• [Input records]:
════════

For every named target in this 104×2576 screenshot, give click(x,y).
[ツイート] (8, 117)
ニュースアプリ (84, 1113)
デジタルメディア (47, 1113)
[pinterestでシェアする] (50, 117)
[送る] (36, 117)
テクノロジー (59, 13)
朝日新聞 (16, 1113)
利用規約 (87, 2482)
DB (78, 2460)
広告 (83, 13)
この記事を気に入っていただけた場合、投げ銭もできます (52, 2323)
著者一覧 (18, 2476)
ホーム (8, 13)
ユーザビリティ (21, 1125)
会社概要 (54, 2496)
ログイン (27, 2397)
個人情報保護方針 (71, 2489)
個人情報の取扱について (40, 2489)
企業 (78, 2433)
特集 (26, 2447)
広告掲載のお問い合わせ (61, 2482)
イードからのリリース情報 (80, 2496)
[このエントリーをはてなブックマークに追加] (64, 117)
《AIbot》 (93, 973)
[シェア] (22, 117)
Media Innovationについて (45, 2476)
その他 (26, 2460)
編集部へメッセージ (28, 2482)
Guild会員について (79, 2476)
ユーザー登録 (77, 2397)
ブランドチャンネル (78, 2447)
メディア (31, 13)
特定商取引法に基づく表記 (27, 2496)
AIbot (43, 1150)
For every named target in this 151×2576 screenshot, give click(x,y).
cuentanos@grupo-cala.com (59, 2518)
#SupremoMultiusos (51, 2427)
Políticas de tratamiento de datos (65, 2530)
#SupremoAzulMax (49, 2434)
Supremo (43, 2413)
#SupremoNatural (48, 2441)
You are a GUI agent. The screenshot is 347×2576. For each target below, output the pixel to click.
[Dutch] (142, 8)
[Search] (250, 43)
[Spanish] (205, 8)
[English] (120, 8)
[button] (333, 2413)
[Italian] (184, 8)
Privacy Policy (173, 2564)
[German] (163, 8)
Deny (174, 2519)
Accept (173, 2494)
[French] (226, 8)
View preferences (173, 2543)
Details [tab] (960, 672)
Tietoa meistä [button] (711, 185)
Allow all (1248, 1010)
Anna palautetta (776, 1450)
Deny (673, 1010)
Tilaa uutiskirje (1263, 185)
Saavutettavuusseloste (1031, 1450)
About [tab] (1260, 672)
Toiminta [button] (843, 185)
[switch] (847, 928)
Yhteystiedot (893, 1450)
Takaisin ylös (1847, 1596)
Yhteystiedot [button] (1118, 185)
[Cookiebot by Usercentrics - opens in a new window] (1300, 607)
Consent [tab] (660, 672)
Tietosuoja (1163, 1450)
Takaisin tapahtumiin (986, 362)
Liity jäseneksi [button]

════════

• [Work instructions]: Your answer should be the lines from the one containing "[Cookiebot by Usercentrics" through the end of the records, both included, output exactly and with nothing added.

• [Written reply]:
[Cookiebot by Usercentrics - opens in a new window] (1300, 607)
Consent [tab] (660, 672)
Tietosuoja (1163, 1450)
Takaisin tapahtumiin (986, 362)
Liity jäseneksi [button]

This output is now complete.